Je me souviens d’un temps que j’ai bien connu, où les
objets étaient simplement… des objets inanimés et où
l’on se plaisait à imaginer qu’ils pouvaient avoir une âme. Aujourd’hui, parmi les milliards d’objets qui nous entourent et qui nous servent, une forte proportion sont dit
« intelligents ». Grâce à une puce intégrée, ils sont porteurs de leur identité ; ils enregistrent des informations et parfois communiquent entre eux et surtout avec nous ! Les possibilités offertes par ces nouvelles propriétés semblent infinies… L’avènement des objets intelligents dans notre quotidien a été
une véritable révolution.
Révolution douce et irréversible de nos habitudes, aux conséquences sociales et économiques profondes, comme en son temps la machine à laver ou le réfrigérateur.
Ce matin après avoir claqué la porte, mon manteau s’est immédiatement adapté aux conditions extérieures – pluie légère et froid piquant –, tandis que son col, qui intègre l’ensemble des outils de communication de base, me permet d’écouter les nouvelles
du matin sur ma station radio préférée. Un rapide coup d’œil sur la manche droite me permet de prendre connaissance du planning de la journée.
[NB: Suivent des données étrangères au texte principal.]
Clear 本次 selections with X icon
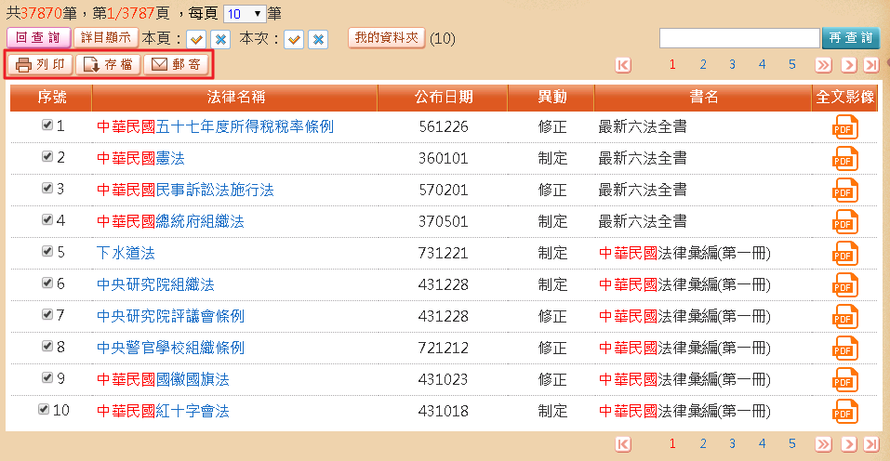Screen dimensions: 890x461 pyautogui.click(x=318, y=39)
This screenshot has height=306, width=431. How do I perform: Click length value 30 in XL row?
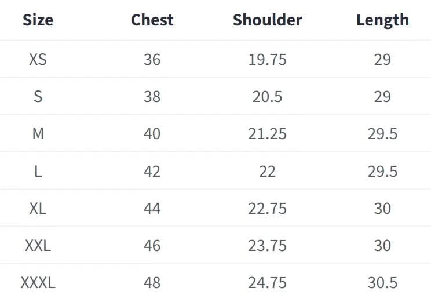coord(382,208)
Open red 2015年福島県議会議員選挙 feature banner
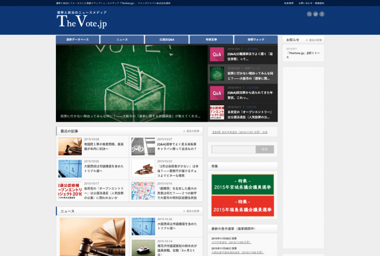 click(x=242, y=206)
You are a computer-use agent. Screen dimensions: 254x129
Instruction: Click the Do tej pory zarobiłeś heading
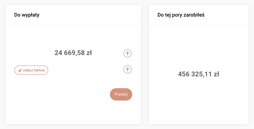181,15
Je n’ai même pas eu besoin de sortir mon téléphone mobile pour prendre un premier appel : le micro et l’oreillette intégrés dans le col permettent de répondre directement.

« Mon téléphone mobile est quant à lui devenu
une
véritable télécommande universelle, ou encore
mieux,  
une souris me permettant d’agir sur l’espace
qui m’entoure. »

Mon téléphone mobile est quant à lui devenu une véritable télécommande universelle,
ou encore mieux, une souris me permettant d’agir sur l’espace qui m’entoure. D’un clic dirigé vers une affiche annonçant un concert qui m’intéresse, j’obtiens immédiatement
les informations utiles : les détails sur le programme, les dernières critiques et les places encore disponibles. Si je veux, je peux réserver à l’instant.
Je suis rassuré, car je viens de recevoir les alertes – toutes au vert – du bulletin
de santé quotidien de mon père, enregistré par sa puce implantée qui mesure les indicateurs clés et les transmets à son médecin et à ses proches. Son état nécessite une vigilance constante, et nous sommes rassurés de savoir que nous pouvons lui venir en aide rapidement si cela s’avére nécessaire.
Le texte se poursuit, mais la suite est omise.